- [What to do] Would you write out the entries below, every one of them, exactly?

- [Saved entries]

== Segment start ==

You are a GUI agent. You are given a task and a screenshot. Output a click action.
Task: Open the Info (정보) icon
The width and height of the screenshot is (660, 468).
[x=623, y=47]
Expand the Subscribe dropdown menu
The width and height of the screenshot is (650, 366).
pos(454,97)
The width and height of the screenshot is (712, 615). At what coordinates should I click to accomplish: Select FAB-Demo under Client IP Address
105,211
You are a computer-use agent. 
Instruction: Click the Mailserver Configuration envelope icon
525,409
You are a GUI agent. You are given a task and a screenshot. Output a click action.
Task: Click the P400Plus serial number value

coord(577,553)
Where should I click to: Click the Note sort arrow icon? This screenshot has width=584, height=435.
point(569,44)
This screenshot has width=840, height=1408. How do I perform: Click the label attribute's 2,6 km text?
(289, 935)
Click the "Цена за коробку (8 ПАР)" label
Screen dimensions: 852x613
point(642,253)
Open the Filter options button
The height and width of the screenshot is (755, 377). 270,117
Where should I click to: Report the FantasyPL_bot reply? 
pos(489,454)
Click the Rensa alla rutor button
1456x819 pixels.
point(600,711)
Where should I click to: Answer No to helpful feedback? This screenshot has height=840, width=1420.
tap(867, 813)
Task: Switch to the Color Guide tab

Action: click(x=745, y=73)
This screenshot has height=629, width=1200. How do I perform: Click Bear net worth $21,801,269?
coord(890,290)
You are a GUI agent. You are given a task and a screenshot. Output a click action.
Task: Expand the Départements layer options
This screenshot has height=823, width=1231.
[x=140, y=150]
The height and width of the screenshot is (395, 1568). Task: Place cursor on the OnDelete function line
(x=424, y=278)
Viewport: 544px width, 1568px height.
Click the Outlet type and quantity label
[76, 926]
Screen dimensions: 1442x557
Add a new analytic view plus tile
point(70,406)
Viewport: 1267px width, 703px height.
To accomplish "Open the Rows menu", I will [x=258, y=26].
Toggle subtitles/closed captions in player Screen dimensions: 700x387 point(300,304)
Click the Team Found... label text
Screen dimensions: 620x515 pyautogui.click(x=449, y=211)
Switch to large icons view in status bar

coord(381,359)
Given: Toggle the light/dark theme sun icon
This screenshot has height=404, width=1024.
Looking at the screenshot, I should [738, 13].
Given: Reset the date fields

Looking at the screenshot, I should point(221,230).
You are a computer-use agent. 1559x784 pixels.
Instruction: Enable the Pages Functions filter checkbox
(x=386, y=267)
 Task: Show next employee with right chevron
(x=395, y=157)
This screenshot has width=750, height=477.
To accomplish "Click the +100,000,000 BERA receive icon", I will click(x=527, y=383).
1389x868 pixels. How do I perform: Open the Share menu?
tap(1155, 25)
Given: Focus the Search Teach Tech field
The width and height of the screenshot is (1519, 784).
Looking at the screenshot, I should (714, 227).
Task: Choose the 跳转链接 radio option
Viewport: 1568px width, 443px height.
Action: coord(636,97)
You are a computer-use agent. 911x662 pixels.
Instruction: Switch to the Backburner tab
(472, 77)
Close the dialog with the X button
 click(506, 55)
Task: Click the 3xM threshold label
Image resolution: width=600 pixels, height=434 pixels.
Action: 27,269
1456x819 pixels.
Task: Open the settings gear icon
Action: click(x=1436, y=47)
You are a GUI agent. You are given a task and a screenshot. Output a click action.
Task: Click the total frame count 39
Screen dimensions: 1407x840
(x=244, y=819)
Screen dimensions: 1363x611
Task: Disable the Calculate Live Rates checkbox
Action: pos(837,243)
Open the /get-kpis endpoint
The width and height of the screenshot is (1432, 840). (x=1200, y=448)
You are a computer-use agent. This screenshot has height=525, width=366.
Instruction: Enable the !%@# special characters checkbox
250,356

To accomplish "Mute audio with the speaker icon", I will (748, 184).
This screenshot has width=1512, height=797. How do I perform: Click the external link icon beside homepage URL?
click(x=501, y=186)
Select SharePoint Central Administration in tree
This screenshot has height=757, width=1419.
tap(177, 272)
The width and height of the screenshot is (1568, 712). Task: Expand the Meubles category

== Segment end ==

- [The completed task]
You are a GUI agent. You are given a task and a screenshot. Output a click action.
Task: Open the Info (정보) icon
The width and height of the screenshot is (660, 468).
[x=623, y=47]
Expand the Subscribe dropdown menu
The width and height of the screenshot is (650, 366).
pos(454,97)
The width and height of the screenshot is (712, 615). At what coordinates should I click to accomplish: Select FAB-Demo under Client IP Address
105,211
You are a computer-use agent. 
Instruction: Click the Mailserver Configuration envelope icon
525,409
You are a GUI agent. You are given a task and a screenshot. Output a click action.
Task: Click the P400Plus serial number value

coord(577,553)
Where should I click to: Click the Note sort arrow icon? This screenshot has width=584, height=435.
point(569,44)
This screenshot has width=840, height=1408. How do I perform: Click the label attribute's 2,6 km text?
(289, 935)
Click the "Цена за коробку (8 ПАР)" label
Screen dimensions: 852x613
point(642,253)
Open the Filter options button
The height and width of the screenshot is (755, 377). 270,117
Where should I click to: Report the FantasyPL_bot reply? 
pos(489,454)
Click the Rensa alla rutor button
1456x819 pixels.
point(600,711)
Where should I click to: Answer No to helpful feedback? This screenshot has height=840, width=1420.
tap(867, 813)
Task: Switch to the Color Guide tab

Action: click(x=745, y=73)
This screenshot has height=629, width=1200. How do I perform: Click Bear net worth $21,801,269?
coord(890,290)
You are a GUI agent. You are given a task and a screenshot. Output a click action.
Task: Expand the Départements layer options
This screenshot has height=823, width=1231.
[x=140, y=150]
The height and width of the screenshot is (395, 1568). Task: Place cursor on the OnDelete function line
(x=424, y=278)
Viewport: 544px width, 1568px height.
Click the Outlet type and quantity label
[76, 926]
Screen dimensions: 1442x557
Add a new analytic view plus tile
point(70,406)
Viewport: 1267px width, 703px height.
To accomplish "Open the Rows menu", I will [x=258, y=26].
Toggle subtitles/closed captions in player Screen dimensions: 700x387 point(300,304)
Click the Team Found... label text
Screen dimensions: 620x515 pyautogui.click(x=449, y=211)
Switch to large icons view in status bar

coord(381,359)
Given: Toggle the light/dark theme sun icon
This screenshot has height=404, width=1024.
Looking at the screenshot, I should [738, 13].
Given: Reset the date fields

Looking at the screenshot, I should point(221,230).
You are a computer-use agent. 1559x784 pixels.
Instruction: Enable the Pages Functions filter checkbox
(x=386, y=267)
 Task: Show next employee with right chevron
(x=395, y=157)
This screenshot has width=750, height=477.
To accomplish "Click the +100,000,000 BERA receive icon", I will click(x=527, y=383).
1389x868 pixels. How do I perform: Open the Share menu?
tap(1155, 25)
Given: Focus the Search Teach Tech field
The width and height of the screenshot is (1519, 784).
Looking at the screenshot, I should (714, 227).
Task: Choose the 跳转链接 radio option
Viewport: 1568px width, 443px height.
Action: coord(636,97)
You are a computer-use agent. 911x662 pixels.
Instruction: Switch to the Backburner tab
(472, 77)
Close the dialog with the X button
 click(506, 55)
Task: Click the 3xM threshold label
Image resolution: width=600 pixels, height=434 pixels.
Action: 27,269
1456x819 pixels.
Task: Open the settings gear icon
Action: click(x=1436, y=47)
You are a GUI agent. You are given a task and a screenshot. Output a click action.
Task: Click the total frame count 39
Screen dimensions: 1407x840
(x=244, y=819)
Screen dimensions: 1363x611
Task: Disable the Calculate Live Rates checkbox
Action: pos(837,243)
Open the /get-kpis endpoint
The width and height of the screenshot is (1432, 840). (x=1200, y=448)
You are a computer-use agent. This screenshot has height=525, width=366.
Instruction: Enable the !%@# special characters checkbox
250,356

To accomplish "Mute audio with the speaker icon", I will (748, 184).
This screenshot has width=1512, height=797. How do I perform: Click the external link icon beside homepage URL?
click(x=501, y=186)
Select SharePoint Central Administration in tree
This screenshot has height=757, width=1419.
tap(177, 272)
The width and height of the screenshot is (1568, 712). Task: Expand the Meubles category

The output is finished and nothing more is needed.